Start GIVEN PASSAGE

Create Your Own Testing Framework
Introduction
Creating a testing framework for your services is easier than you might think. We’re not reinventing the wheel or writing everything from scratch, we’re smartly borrowing from existing tools to make our lives easier. In this guide, we’ll combine two fantastic tools, Locust and Docker, to craft a deterministic simulation testing framework that lets you test your Python services with precision and control.
Docker
Before we jump into the how-to, let’s get clear on what these tools are and what they bring to the table. Docker is a platform that packages your application and all its dependencies into a neat little container. This container ensures your service runs the same way everywhere, whether it’s your laptop or a production server, while letting you control resources like CPU and memory. In our setup, Docker runs our service, not Locust, giving us a sandbox to mimic real-world constraints.
Locust
Locust, on the other hand, is an open-source load testing tool where you define user behavior using Python code. It can simulate millions of users hammering your service, and it runs outside of Docker in this framework. Locust provides a slick web UI dashboard to monitor tests, a CLI to fire off requests, and detailed stats like response times and request rates, everything you need to see how your service holds up.
Fuzz testing
And then there’s fuzz testing. This is the art of throwing random or malformed inputs at your service to see if it breaks, catches fire, or just shrugs it off. It’s perfect for testing robustness and finding those sneaky edge cases that only show up when someone (or something) sends garbage data.
With those basics down, let’s dive in.
Why Use Locust and Docker?
Locust takes care of sending requests, defining how those requests behave, and serving up a dashboard with pretty charts to watch it all unfold. It’s our command center for testing. Docker, meanwhile, is the stage where our service performs. By running our service in a container, we can dictate exactly how much CPU or memory it gets, specify where it reads or writes data, and keep the environment consistent every time we test.
Testing on your local machine isn’t ideal—local environments differ from production in many ways. Still, having a setup to test your software and get a rough idea of its capabilities isn’t a bad start. This framework helps you perform performance and fuzz testing, catch errors, and reproduce tests in a production-like environment with consistent parameters. You can spot regressions locally and monitor the ressources usage, then deploy and test in production by changing only the service URL.
Step 1: Setting Up Test Parameters
To make this framework flexible, we need to customize things like CPU limits, memory, worker counts, threads, or even the Docker image we’re using. And we want to adjust these easily, either through a web UI or the terminal.

End GIVEN PASSAGE

**WRITTEN REQUEST A:** For each statement, say yes or no depending on whether the testing framework guide agrees with it, and quote the words of the guide that decide it. (i) In this framework, Locust runs inside a Docker container. (ii) Locust lets users define user behavior with Python code. (iii) Moving the tests to production requires changing only the service URL.
**WRITTEN REQUEST B:** According to the testing framework guide, what kind of inputs does fuzz testing throw at a service?
The entries that follow have no connection to the testing framework guide.

Start GIVEN DATA

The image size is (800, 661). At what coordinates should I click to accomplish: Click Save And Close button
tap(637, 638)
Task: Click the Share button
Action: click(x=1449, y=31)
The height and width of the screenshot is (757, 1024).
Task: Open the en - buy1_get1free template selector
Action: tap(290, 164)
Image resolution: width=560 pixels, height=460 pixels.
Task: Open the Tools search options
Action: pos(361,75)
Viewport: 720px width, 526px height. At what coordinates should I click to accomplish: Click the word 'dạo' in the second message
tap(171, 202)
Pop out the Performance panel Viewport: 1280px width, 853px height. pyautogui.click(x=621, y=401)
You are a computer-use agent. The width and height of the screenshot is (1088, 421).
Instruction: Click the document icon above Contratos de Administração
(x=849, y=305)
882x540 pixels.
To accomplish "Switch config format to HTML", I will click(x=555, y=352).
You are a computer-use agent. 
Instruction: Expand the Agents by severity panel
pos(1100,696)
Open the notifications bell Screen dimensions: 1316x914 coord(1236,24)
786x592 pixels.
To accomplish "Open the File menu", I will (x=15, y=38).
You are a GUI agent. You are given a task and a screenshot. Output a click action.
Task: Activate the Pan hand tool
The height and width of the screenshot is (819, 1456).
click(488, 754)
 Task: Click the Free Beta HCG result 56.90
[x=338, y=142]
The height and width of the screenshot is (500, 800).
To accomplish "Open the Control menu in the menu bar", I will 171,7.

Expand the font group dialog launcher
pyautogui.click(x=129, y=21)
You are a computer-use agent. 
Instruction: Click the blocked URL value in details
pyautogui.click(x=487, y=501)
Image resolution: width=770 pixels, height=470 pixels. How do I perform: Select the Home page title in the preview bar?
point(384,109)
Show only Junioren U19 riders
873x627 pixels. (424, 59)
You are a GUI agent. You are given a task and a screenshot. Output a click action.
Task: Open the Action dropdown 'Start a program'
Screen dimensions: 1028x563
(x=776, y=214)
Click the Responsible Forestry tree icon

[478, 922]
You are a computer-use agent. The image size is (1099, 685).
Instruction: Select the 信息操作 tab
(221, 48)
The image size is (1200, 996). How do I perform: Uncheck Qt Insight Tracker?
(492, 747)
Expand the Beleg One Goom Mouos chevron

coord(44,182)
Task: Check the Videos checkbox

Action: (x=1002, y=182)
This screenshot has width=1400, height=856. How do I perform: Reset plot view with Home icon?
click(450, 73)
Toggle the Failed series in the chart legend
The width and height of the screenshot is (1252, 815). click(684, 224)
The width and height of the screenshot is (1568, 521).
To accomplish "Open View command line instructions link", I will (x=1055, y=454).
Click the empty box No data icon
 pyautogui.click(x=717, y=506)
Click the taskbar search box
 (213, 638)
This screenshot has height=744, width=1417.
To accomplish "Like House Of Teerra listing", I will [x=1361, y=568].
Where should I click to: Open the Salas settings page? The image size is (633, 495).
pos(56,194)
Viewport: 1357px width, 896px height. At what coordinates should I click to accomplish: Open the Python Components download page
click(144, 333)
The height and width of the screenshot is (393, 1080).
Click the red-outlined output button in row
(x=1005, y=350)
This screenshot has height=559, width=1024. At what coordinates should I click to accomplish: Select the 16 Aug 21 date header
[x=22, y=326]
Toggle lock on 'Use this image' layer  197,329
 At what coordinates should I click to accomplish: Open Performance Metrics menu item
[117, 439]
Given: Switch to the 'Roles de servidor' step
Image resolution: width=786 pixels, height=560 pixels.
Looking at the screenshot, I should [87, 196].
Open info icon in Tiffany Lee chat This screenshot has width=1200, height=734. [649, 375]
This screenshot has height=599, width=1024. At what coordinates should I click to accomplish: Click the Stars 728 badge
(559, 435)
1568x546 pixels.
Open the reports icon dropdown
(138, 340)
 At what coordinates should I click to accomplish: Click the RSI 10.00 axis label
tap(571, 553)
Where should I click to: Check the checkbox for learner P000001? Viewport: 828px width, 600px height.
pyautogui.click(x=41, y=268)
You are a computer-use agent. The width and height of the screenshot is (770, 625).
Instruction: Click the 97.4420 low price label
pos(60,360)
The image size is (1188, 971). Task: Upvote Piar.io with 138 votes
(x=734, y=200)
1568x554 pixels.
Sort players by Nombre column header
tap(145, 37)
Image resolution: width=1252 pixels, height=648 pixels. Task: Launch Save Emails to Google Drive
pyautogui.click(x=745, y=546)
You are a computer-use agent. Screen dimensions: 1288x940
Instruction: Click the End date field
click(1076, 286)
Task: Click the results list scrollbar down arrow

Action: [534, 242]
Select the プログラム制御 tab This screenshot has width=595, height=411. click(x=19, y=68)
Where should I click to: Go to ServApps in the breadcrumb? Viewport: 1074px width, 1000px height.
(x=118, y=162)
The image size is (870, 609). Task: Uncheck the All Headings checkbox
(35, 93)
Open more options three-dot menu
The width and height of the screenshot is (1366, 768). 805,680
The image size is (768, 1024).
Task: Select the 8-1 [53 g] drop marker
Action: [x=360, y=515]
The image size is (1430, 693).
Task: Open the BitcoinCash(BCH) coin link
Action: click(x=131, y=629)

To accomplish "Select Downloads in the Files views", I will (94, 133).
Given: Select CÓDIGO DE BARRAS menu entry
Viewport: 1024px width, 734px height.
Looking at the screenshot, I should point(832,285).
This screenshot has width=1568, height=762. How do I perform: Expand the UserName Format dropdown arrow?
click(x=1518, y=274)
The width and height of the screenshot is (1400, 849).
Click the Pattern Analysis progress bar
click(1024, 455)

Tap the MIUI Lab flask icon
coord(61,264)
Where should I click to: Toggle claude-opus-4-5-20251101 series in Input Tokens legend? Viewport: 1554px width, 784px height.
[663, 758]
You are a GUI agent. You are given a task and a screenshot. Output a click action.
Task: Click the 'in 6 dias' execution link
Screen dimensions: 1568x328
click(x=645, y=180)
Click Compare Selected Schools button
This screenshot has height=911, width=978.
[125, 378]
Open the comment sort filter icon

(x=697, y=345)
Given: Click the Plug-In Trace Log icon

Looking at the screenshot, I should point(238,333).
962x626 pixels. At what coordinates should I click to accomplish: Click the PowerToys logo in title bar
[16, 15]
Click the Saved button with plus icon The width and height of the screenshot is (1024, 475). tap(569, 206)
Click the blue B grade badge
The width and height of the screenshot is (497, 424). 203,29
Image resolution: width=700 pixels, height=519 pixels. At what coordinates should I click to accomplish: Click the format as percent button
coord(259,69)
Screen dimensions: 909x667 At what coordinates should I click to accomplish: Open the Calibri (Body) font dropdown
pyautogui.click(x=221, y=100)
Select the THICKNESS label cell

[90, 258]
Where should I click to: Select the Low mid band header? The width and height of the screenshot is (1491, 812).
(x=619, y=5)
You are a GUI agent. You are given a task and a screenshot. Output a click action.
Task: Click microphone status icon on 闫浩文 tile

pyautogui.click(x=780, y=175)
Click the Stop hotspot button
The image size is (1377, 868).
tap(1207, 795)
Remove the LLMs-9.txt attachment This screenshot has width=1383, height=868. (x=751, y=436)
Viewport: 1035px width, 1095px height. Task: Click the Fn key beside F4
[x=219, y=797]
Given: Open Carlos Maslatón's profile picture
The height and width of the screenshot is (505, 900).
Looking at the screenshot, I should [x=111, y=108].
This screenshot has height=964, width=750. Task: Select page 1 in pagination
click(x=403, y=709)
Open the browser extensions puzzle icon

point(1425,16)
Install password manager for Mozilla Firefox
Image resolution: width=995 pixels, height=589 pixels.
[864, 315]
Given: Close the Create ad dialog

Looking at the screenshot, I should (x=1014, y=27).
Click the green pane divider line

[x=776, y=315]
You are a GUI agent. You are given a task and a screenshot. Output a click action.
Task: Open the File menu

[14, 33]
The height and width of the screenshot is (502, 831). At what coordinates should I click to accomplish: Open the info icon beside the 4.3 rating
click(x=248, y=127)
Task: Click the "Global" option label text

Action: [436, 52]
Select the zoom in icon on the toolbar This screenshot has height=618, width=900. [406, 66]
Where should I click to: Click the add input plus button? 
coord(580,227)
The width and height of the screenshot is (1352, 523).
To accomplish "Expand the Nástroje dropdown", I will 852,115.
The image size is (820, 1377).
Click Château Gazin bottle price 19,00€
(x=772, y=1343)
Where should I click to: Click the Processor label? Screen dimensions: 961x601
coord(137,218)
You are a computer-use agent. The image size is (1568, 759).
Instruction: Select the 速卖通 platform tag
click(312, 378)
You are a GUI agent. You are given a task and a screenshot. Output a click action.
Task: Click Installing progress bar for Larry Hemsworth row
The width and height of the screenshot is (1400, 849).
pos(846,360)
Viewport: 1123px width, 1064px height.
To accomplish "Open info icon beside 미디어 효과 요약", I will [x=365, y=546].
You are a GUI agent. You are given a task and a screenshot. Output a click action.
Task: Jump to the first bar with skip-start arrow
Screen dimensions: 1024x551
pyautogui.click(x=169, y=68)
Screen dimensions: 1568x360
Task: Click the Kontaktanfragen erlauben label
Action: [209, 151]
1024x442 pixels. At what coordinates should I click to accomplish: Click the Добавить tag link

End GIVEN DATA

**FINISHED ANSWER A:**
(i) No: "it runs outside of Docker in this framework."
(ii) Yes: "an open-source load testing tool where you define user behavior using Python code"
(iii) Yes: "then deploy and test in production by changing only the service URL."

**FINISHED ANSWER B:** Random or malformed inputs.